• _Page text_:
BEGIN

Why do you feel more tired when sunburnt?

882 views

Why do you feel more tired when sunburnt?

In: Biology

15 Answers

Anonymous 0 Comments

Because your body is spending energy trying to heal you. Also swimming is both good exercise and an efficient way to get sunburnt so that may also play a role

Anonymous 0 Comments

Damage detected on skin surface from prolonged contact with sun rays.

Execute healing and cleanup initiatives to repair damage.

Notice: healing requires resources, this process may cause light fatigue.

Anonymous 0 Comments

You literally have a burn across a large portion of your body. Sometime causing a second degree burn meaning it penetrated the outer layers of your skin to the under layers that are more sensitive to damage. Just like in fighting off an infection if your body is working overtime to repair that much damage it’s going to prioritize energy stores to the cells that need it most.

Anonymous 0 Comments

The Sun emits a ton of light particles. Each particle has a different amount of energy, some having enough energy to hurt your cells causing sunburn. The one’s that cause Sunburn fall under UV (ultraviolet).

When your skin cells absorb this UV light, it breaks apart the structures of these cells. Your body needs to remove this damage and get rid of them. Like any damage your body processes, your skin undergoes inflammation from your damage by the repair cells coming to clean up.

END

Dataset items
BEGIN

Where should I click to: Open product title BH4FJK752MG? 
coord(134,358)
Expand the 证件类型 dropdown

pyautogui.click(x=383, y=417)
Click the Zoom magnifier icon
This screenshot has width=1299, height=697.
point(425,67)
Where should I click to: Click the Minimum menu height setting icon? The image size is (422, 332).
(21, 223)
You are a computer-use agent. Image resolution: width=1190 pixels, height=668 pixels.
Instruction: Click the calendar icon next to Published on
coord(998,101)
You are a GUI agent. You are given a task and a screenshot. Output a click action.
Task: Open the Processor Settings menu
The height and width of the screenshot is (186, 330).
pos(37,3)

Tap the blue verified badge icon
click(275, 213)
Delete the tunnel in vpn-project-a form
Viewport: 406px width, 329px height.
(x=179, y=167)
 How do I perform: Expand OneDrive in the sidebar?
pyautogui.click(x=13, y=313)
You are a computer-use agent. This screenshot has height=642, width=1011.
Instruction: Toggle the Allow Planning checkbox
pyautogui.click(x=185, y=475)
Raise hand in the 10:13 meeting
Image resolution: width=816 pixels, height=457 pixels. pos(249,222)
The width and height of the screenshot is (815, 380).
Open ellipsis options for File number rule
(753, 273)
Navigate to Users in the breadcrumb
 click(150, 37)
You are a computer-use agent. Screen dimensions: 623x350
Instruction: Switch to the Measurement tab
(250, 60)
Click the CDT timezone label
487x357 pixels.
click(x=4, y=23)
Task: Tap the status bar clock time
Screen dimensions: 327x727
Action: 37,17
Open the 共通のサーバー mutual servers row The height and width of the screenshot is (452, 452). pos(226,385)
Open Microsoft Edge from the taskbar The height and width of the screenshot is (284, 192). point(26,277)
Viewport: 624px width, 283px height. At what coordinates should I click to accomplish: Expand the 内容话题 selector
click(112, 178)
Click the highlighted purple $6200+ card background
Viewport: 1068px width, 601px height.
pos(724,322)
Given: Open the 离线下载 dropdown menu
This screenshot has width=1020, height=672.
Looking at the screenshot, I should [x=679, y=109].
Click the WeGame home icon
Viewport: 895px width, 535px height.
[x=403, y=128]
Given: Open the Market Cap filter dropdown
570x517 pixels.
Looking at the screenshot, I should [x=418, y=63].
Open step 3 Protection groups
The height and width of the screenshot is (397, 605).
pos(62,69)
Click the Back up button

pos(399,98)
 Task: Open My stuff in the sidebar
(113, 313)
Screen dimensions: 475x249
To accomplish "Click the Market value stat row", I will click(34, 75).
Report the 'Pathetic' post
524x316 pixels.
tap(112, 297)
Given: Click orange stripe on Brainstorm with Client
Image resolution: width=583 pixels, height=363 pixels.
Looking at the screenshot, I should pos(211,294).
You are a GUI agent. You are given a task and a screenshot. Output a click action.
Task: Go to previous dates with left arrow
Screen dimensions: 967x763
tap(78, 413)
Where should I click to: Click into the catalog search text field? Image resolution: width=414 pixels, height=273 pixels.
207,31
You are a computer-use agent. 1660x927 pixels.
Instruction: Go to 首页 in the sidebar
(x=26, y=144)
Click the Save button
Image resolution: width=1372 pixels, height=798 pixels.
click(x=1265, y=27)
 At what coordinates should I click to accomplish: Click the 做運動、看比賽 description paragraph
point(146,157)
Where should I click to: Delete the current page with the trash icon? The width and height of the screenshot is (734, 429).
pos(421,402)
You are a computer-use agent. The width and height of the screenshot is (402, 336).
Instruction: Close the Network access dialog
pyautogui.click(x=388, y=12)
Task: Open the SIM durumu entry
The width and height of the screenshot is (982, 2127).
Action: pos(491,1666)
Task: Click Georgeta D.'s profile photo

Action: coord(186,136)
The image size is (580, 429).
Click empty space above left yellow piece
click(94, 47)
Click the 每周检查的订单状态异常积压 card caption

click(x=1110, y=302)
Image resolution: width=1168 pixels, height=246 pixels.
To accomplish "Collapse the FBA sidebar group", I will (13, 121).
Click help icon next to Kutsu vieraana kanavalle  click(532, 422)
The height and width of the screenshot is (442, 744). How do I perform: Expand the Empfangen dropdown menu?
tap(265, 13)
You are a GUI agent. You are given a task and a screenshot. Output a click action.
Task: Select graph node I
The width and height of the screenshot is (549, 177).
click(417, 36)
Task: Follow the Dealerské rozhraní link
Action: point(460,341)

END

• _The problem_:
Extend the page about why sunburn makes you tired, picking up right after its final sentence.

• _Exercise response_:
When you have a sunburn, you have millions of these tiny damages invoking a very large immune response causing massive amount of inflammation and raising your body temperature. This amount of work is tremendous and makes you tired. Also, the clean up chemicals the cells make to repair/protect you also make you tired and not feel well.

Anonymous 0 Comments

“Sunburn” is another name for “nuclear radiation damage to millions of cells across a wide area of the body”.

1. There is a flurry of activity by DNA-repair enzymes and other repair processes.
2. Those cells with irreparable damage sense it and commit mass cell-suicide to avoid becoming cancer. Their “bodies” then need to be swept up and taken away.

All together, that is a massive drain on your immune system and body energy stores. And at the same time, being sunburnt probably means you were outside a long time – which means you’re likely dehydrated and maybe muscle fatigued from hiking, swimming etc. Add all that to the radiation damage and it’s no wonder you’re wiped.

Edit: I didn’t mean alpha/beta/gamma radiation, it’s solar UV (*electromagnetic* radiation from a nuclear explosion) that causes sunburn.

Anonymous 0 Comments

Another factor apart from what everyone has said about skin damage is that you’re also likely to become dehydrated

Anonymous 0 Comments

Because your body is using all its energy/calories trying to repair the damage you allowed the sun to do

Anonymous 0 Comments

You are not just “burned”, the largest organ of your body (the skin) is having widespread inflammatory response to recover from the burn damage.

Inflammatory response is when the immune system is hard at work, and it’s pretty much the same mechanism that makes you feel tired when you are unwell from other causes.

Anonymous 0 Comments

If you really want to be mind blown, getting large tattoos feels much the same, both in skin pain at the tattoo site, and the drained tiredness and malaise I associate with sunburn.

In fact, some even call the reaction “tattoo flu”. Similar thing though, I imagine. Damage to the body, trauma, mild shock, inflammation responses, etc.